The request »
Rewrite the listing below as a numbered list of its lines, with blank lines dropped and the pictures omitted.

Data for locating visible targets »
## Start
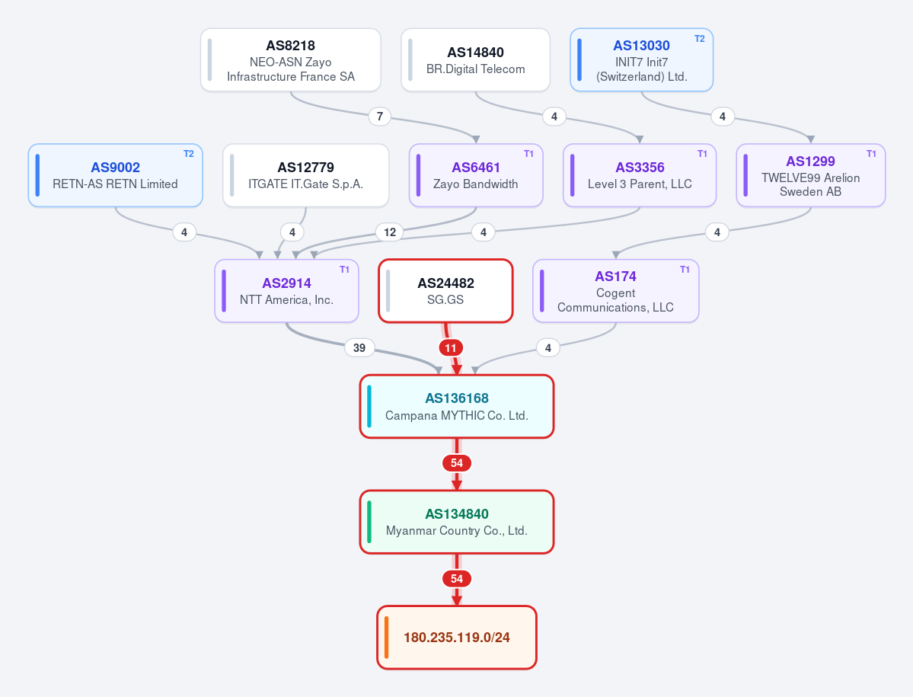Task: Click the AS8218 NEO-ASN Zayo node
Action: (x=291, y=60)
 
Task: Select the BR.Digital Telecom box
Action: (x=475, y=60)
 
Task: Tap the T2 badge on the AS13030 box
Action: (x=699, y=39)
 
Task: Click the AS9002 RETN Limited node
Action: (x=115, y=175)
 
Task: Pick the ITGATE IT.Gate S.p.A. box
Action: (x=305, y=175)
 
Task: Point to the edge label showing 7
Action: (x=380, y=117)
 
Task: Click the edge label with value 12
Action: (x=390, y=232)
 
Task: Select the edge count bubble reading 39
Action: (x=359, y=347)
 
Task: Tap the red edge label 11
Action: (x=451, y=348)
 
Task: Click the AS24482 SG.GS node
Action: (x=445, y=290)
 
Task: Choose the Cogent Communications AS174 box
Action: (x=615, y=290)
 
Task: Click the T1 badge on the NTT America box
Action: (x=345, y=270)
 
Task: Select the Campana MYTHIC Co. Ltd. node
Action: (x=457, y=407)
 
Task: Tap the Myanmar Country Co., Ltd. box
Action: (x=457, y=522)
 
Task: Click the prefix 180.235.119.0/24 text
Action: (x=457, y=638)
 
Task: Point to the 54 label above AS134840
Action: (x=457, y=463)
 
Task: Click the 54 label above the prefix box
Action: (x=457, y=579)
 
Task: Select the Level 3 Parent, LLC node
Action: (x=640, y=175)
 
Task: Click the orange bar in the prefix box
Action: (x=387, y=638)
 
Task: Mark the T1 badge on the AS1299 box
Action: (x=871, y=154)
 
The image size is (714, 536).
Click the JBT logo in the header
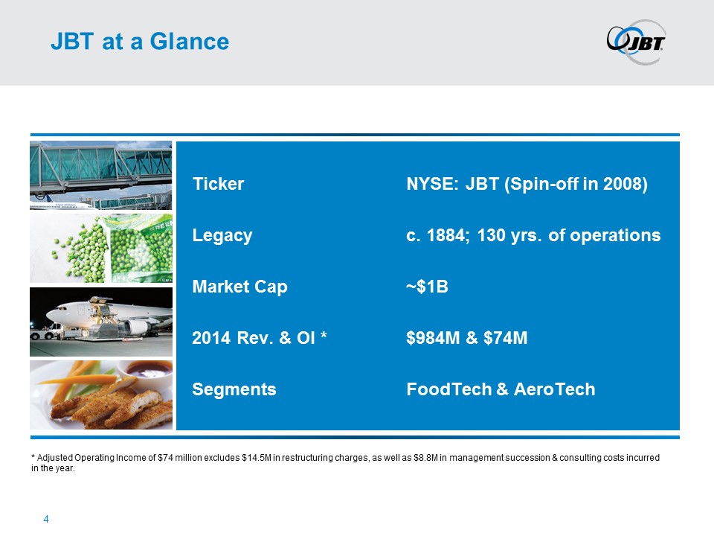click(636, 42)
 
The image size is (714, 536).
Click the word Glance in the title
click(190, 42)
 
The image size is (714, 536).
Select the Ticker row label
click(218, 184)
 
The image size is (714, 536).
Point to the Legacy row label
click(222, 236)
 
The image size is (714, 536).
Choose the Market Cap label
click(239, 287)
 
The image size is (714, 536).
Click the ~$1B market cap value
click(427, 287)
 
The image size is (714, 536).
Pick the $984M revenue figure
click(433, 338)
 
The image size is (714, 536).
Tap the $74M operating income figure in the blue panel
click(506, 338)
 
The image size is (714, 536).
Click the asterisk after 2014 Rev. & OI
click(324, 335)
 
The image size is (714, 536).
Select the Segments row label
click(234, 389)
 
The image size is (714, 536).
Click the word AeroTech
click(555, 389)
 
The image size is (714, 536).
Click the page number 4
click(46, 519)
## End
Answer »
1. Task: Click the AS8218 NEO-ASN Zayo node
2. Action: (x=291, y=60)
3. Task: Select the BR.Digital Telecom box
4. Action: (x=475, y=60)
5. Task: Tap the T2 badge on the AS13030 box
6. Action: (x=699, y=39)
7. Task: Click the AS9002 RETN Limited node
8. Action: (x=115, y=175)
9. Task: Pick the ITGATE IT.Gate S.p.A. box
10. Action: (x=305, y=175)
11. Task: Point to the edge label showing 7
12. Action: (x=380, y=117)
13. Task: Click the edge label with value 12
14. Action: (x=390, y=232)
15. Task: Select the edge count bubble reading 39
16. Action: (x=359, y=347)
17. Task: Tap the red edge label 11
18. Action: (x=451, y=348)
19. Task: Click the AS24482 SG.GS node
20. Action: (x=445, y=290)
21. Task: Choose the Cogent Communications AS174 box
22. Action: (x=615, y=290)
23. Task: Click the T1 badge on the NTT America box
24. Action: (x=345, y=270)
25. Task: Select the Campana MYTHIC Co. Ltd. node
26. Action: (x=457, y=407)
27. Task: Tap the Myanmar Country Co., Ltd. box
28. Action: (x=457, y=522)
29. Task: Click the prefix 180.235.119.0/24 text
30. Action: (x=457, y=638)
31. Task: Point to the 54 label above AS134840
32. Action: (x=457, y=463)
33. Task: Click the 54 label above the prefix box
34. Action: (x=457, y=579)
35. Task: Select the Level 3 Parent, LLC node
36. Action: (x=640, y=175)
37. Task: Click the orange bar in the prefix box
38. Action: (x=387, y=638)
39. Task: Mark the T1 badge on the AS1299 box
40. Action: (x=871, y=154)
41. The image size is (714, 536).
42. Click the JBT logo in the header
43. click(636, 42)
44. The image size is (714, 536).
45. Click the word Glance in the title
46. click(190, 42)
47. The image size is (714, 536).
48. Select the Ticker row label
49. click(218, 184)
50. The image size is (714, 536).
51. Point to the Legacy row label
52. click(222, 236)
53. The image size is (714, 536).
54. Choose the Market Cap label
55. click(239, 287)
56. The image size is (714, 536).
57. Click the ~$1B market cap value
58. click(427, 287)
59. The image size is (714, 536).
60. Pick the $984M revenue figure
61. click(433, 338)
62. The image size is (714, 536).
63. Tap the $74M operating income figure in the blue panel
64. click(506, 338)
65. The image size is (714, 536).
66. Click the asterisk after 2014 Rev. & OI
67. click(324, 335)
68. The image size is (714, 536).
69. Select the Segments row label
70. click(234, 389)
71. The image size is (714, 536).
72. Click the word AeroTech
73. click(555, 389)
74. The image size is (714, 536).
75. Click the page number 4
76. click(46, 519)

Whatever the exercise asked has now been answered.